Print, exactly as written, the line in the entries below that contains "The image size is (800, 413)." and every line after it up to and including the last. Omit pictures.

= Beginning of Section =

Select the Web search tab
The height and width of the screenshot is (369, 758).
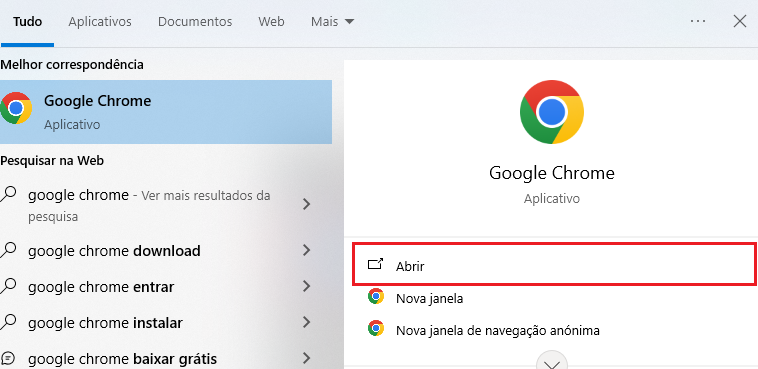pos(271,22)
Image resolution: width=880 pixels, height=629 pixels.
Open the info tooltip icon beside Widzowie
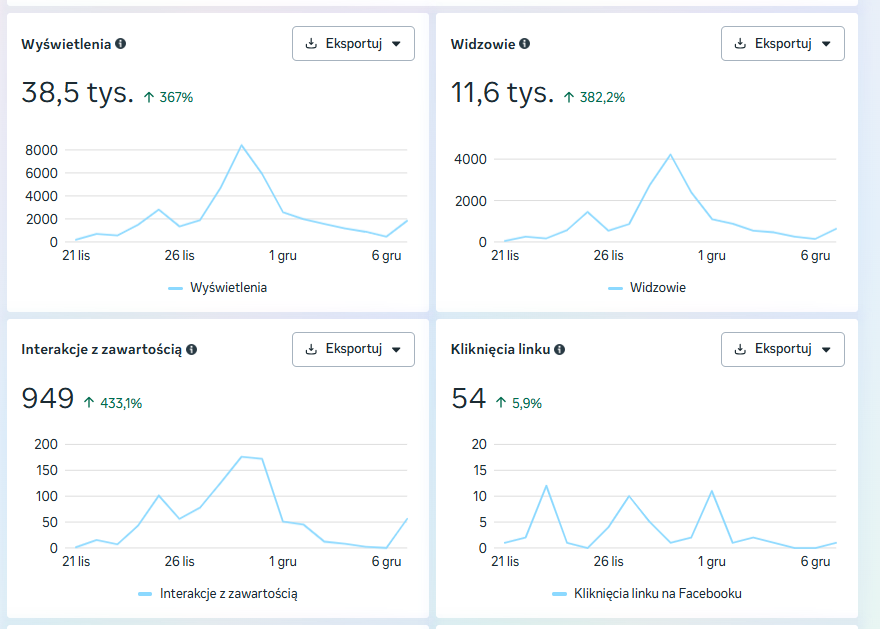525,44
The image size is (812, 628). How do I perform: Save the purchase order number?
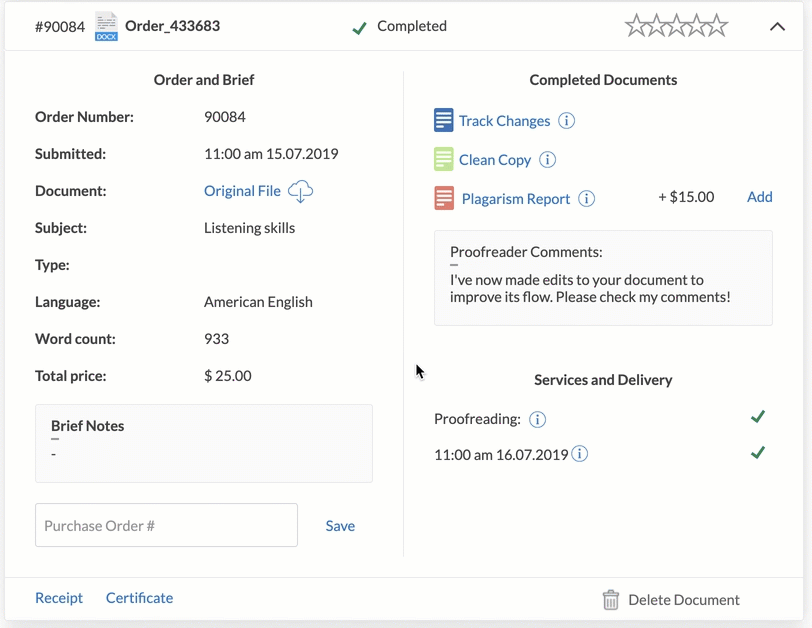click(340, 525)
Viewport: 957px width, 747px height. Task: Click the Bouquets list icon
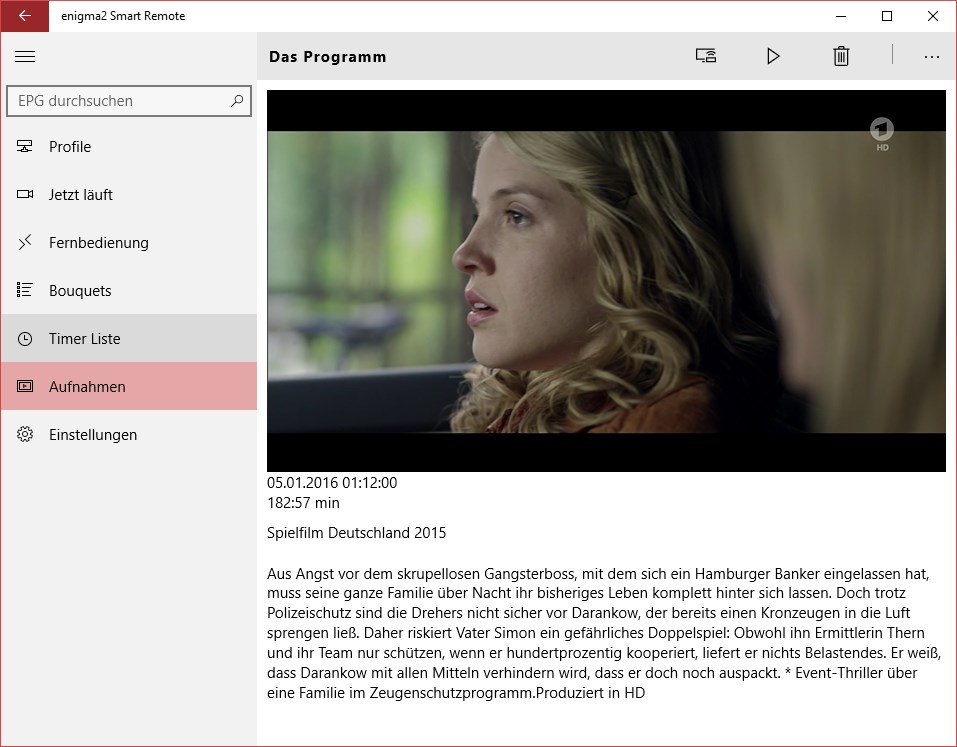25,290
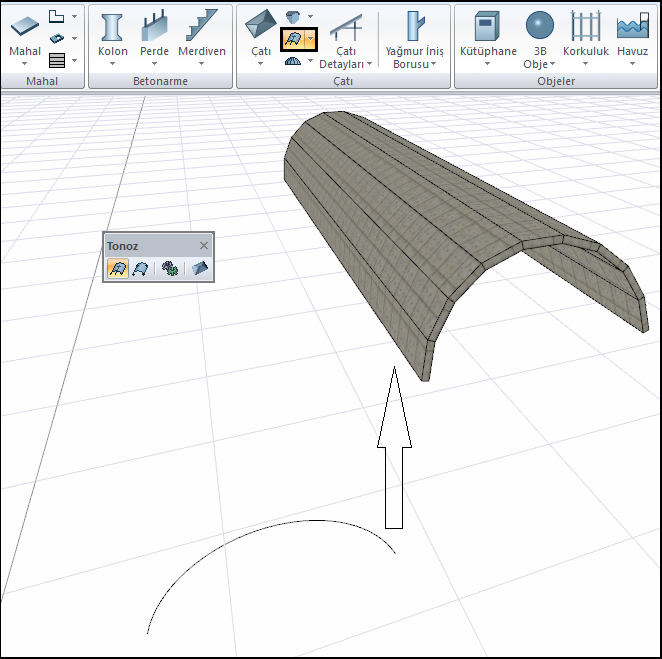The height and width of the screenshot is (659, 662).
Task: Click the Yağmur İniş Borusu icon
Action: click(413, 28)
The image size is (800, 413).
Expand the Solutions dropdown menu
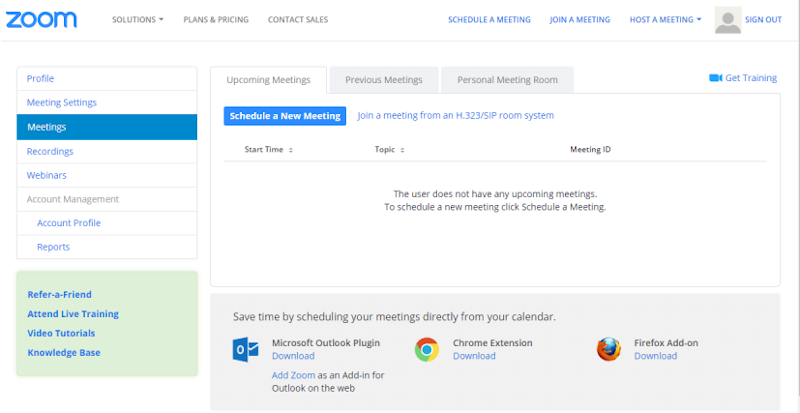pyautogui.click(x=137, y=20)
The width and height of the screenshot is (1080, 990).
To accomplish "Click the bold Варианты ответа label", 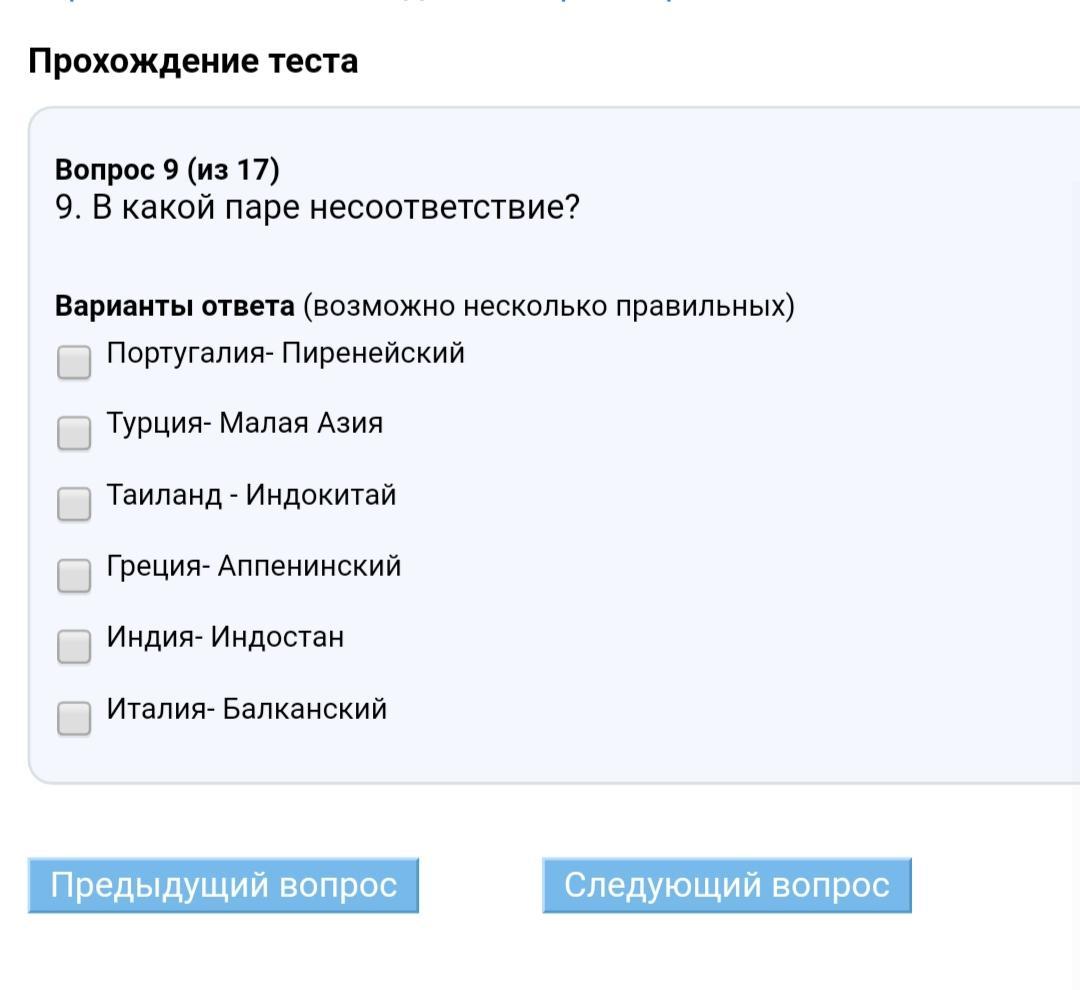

= End of Section =

OUTPUT OF THE TASK
The image size is (800, 413).
Expand the Solutions dropdown menu
pyautogui.click(x=137, y=20)
The width and height of the screenshot is (1080, 990).
To accomplish "Click the bold Варианты ответа label", 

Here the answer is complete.